- [PROVIDED PASSAGE]

_ _ _ _ _ _ _

As reported by The Verge
https://www.theverge.com/2023/8/17/23836287/microsoft-ai-recommends-ottawa-food-bank-tourist-destination

and

the Canadian Broadcasting Corporation
https://www.cbc.ca/news/canada/ottawa/artificial-intelligence-microsoft-travel-ottawa-food-bank-1.6940356

In 2020 Microsoft laid off dozens of journalists, in a move to rely on artificial intelligence. Those journalists were responsible for selecting content for Microsoft platforms, including MSN and the Edge browser. A recent tourism article now reminds us of that earlier business decision.

Published last week and titled "Headed to Ottawa? Here's what you shouldn't miss!" the article listed 15 must-see attractions for visitors to the Canadian capital. Microsoft has since removed the article that advised tourists to visit the "beautiful" Ottawa Food Bank on an empty stomach. That appears to be an out-of-context rewrite of a paragraph on the food bank's website. "Life is challenging enough," it says. "Imagine facing it on an empty stomach."

_ _ _ _ _ _ _

- [SUPPLIED MATERIAL]
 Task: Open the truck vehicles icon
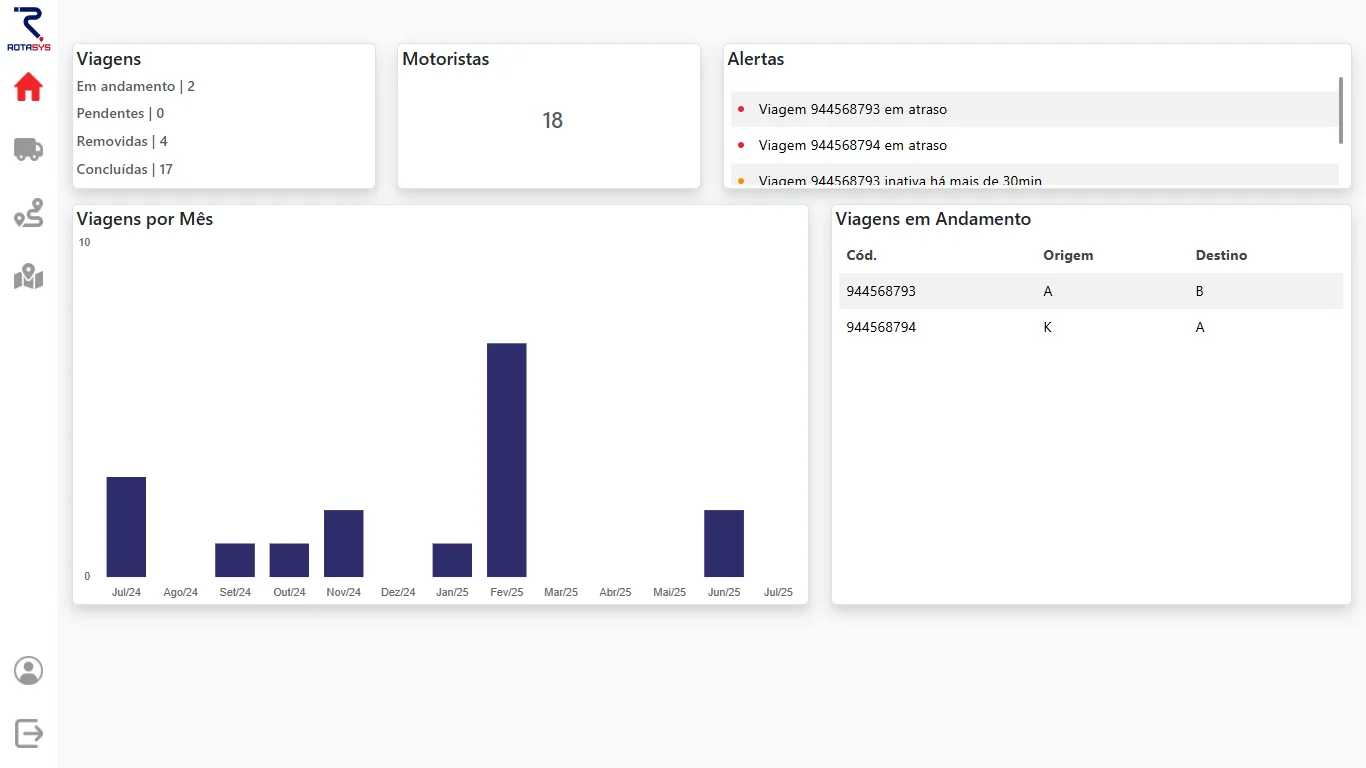pyautogui.click(x=28, y=150)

_ _ _ _ _ _ _

- [EXERCISE 1]
Using the passage on Microsoft's Ottawa travel article, answer these:
(a) In what year did Microsoft lay off dozens of journalists?
(b) How many must-see attractions did the article list?
(c) What was the article's title?
- [EXERCISE 2]
Return the stretch of the passage on Microsoft's Ottawa travel article from "In 2020 Microsoft" through "earlier business decision.", copied word for word.

- [COMPLETE RESPONSE 1]
(a) 2020
(b) 15
(c) "Headed to Ottawa? Here's what you shouldn't miss!"

- [COMPLETE RESPONSE 2]
In 2020 Microsoft laid off dozens of journalists, in a move to rely on artificial intelligence. Those journalists were responsible for selecting content for Microsoft platforms, including MSN and the Edge browser. A recent tourism article now reminds us of that earlier business decision.